Mark Araujo
Community Engagement Manager
mark@bostonfoodforest.org
As BFFC’s Community Engagement Manager, Mark helps engage neighbors with BFFC’s work and build community relationships across Boston to support neighbors in organizing, designing, and building food forest public parks. Mark is also responsible in supporting the creation of new food forest stewardship teams, building a knowledge base of community engagement strategies, and developing better systems for overall food forest construction, from breaking ground to harvesting.
Mark is a designer, artist, educator, community organizer, and systems thinker (among many other things). He is passionate about helping others through the power of intentional and impact-oriented design with a keen focus on people and relationship-building.
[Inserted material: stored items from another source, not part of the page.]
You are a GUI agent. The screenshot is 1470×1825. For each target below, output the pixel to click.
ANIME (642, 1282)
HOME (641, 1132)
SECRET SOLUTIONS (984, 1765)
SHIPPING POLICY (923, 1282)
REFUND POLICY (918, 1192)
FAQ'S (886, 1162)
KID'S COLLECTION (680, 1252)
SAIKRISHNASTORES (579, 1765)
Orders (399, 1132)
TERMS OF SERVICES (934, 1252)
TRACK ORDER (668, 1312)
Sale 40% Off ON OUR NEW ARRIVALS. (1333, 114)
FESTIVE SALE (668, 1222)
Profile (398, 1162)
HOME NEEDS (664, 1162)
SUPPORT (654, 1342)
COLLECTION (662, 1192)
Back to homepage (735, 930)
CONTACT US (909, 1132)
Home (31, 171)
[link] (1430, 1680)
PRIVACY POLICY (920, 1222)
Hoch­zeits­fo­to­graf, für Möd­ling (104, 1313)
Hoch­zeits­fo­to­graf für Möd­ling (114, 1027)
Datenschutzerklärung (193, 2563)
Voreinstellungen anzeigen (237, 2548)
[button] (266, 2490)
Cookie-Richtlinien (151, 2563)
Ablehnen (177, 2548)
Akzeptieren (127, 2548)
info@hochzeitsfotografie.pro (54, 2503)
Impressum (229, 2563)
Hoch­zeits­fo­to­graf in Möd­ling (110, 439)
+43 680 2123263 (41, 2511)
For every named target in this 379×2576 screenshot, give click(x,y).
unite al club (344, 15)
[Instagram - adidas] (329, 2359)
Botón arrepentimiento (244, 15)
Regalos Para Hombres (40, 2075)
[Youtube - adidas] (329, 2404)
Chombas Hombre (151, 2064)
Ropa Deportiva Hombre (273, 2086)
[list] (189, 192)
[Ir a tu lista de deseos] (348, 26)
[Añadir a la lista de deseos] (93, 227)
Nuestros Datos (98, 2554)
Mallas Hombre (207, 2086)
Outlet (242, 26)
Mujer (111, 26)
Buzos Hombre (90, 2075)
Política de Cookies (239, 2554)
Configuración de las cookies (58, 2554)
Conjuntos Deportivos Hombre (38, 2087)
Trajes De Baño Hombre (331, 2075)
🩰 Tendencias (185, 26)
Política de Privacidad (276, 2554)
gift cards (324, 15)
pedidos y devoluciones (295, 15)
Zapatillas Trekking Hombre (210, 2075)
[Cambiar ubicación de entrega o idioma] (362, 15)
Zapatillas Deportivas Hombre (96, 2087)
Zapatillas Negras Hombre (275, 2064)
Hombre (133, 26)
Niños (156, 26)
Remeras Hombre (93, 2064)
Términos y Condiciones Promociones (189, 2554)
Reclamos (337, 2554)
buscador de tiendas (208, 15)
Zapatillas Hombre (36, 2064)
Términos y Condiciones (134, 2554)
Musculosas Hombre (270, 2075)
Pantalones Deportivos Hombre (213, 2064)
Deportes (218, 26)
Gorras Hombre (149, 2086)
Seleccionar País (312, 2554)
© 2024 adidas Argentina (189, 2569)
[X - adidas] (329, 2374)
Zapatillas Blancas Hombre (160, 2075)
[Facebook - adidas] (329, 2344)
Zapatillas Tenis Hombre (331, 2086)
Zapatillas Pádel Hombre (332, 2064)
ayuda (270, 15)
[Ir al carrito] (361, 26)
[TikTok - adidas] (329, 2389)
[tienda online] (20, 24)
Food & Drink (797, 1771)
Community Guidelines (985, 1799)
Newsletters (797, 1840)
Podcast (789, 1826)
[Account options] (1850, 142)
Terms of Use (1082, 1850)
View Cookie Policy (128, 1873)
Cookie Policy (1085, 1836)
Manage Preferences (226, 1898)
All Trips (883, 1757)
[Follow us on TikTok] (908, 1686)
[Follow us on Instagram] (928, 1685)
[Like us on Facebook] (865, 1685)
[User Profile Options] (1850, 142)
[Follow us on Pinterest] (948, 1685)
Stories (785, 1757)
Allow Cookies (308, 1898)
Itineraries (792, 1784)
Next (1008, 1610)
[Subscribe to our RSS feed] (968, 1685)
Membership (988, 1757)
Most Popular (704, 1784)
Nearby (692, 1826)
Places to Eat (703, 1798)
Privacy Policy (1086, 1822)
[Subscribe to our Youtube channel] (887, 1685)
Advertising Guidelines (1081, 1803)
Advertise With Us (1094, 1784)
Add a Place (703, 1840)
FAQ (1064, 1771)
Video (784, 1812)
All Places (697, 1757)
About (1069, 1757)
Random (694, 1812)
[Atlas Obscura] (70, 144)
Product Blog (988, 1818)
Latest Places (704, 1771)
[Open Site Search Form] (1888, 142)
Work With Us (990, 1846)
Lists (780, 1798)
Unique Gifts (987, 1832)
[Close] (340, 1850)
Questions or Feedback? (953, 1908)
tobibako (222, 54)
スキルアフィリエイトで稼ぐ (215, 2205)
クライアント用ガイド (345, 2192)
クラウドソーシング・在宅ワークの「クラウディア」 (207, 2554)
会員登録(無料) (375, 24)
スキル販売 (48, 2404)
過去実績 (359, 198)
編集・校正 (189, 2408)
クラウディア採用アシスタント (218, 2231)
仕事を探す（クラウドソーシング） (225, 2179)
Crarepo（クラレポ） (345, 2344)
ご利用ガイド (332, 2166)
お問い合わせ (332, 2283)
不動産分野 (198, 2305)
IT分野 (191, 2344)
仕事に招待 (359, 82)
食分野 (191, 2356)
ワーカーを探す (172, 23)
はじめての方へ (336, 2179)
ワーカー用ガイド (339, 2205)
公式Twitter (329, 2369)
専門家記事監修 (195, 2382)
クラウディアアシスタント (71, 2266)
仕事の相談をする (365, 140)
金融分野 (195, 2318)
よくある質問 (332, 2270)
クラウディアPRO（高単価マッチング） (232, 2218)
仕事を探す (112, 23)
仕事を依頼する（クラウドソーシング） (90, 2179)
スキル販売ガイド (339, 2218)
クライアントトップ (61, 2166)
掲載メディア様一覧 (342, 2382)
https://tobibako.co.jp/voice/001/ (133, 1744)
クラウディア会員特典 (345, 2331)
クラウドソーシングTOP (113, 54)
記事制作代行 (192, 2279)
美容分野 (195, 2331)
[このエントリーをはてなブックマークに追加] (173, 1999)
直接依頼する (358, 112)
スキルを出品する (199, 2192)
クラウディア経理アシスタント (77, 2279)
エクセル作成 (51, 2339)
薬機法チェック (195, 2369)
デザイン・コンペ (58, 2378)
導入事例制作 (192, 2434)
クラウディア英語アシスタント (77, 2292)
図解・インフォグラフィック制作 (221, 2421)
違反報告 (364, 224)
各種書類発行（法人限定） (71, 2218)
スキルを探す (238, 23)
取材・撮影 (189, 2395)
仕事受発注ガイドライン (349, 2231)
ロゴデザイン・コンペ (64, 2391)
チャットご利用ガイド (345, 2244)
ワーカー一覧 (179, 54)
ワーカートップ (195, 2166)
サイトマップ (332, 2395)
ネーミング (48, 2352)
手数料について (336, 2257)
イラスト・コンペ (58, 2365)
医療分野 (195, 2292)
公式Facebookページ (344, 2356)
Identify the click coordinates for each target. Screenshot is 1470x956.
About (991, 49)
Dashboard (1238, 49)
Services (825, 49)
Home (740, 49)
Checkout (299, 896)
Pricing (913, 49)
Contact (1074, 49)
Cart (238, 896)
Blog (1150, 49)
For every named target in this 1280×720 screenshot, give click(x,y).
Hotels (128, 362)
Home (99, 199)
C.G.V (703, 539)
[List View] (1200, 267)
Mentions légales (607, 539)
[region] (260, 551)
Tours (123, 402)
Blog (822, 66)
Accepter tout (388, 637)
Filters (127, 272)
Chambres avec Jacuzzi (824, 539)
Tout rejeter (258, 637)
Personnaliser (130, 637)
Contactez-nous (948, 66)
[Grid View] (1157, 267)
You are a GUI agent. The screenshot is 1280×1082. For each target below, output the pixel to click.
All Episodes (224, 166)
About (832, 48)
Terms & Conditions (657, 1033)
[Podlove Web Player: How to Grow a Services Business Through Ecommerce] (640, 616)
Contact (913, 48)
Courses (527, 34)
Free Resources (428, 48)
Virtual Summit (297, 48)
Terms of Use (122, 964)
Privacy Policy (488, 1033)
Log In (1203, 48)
A self-proclaimed “people person”, huge nerd, and lover of all things nature, you may catch him sparking up a conversation with anybody willing to chat, with his head buried in a book at a nearby park or body of water, or simply walking around listening to the birds. Mark’s inspiration is to make civic life more resilient by collaborating and co-designing with community members to address key opportunities and create an atmosphere of openness and co-ownership.
Prior to joining the Boston Food Forest Coalition, Mark worked at Boston’s Mayor’s Office of New Urban Mechanics and the Mayor’s Office of Food Justice as a civic designer with a focus on food justice, food systems, and place-based co-design. Before moving to Boston, Mark was a museum educator and the Access and Community Programs Coordinator at El Museo del Barrio in East Harlem, NYC. Mark received a joint Master of Arts in Design Engineering from Brown University and the Rhode Island School of Design in 2022, complementing his Bachelor of Science in Biology degree from Emory University.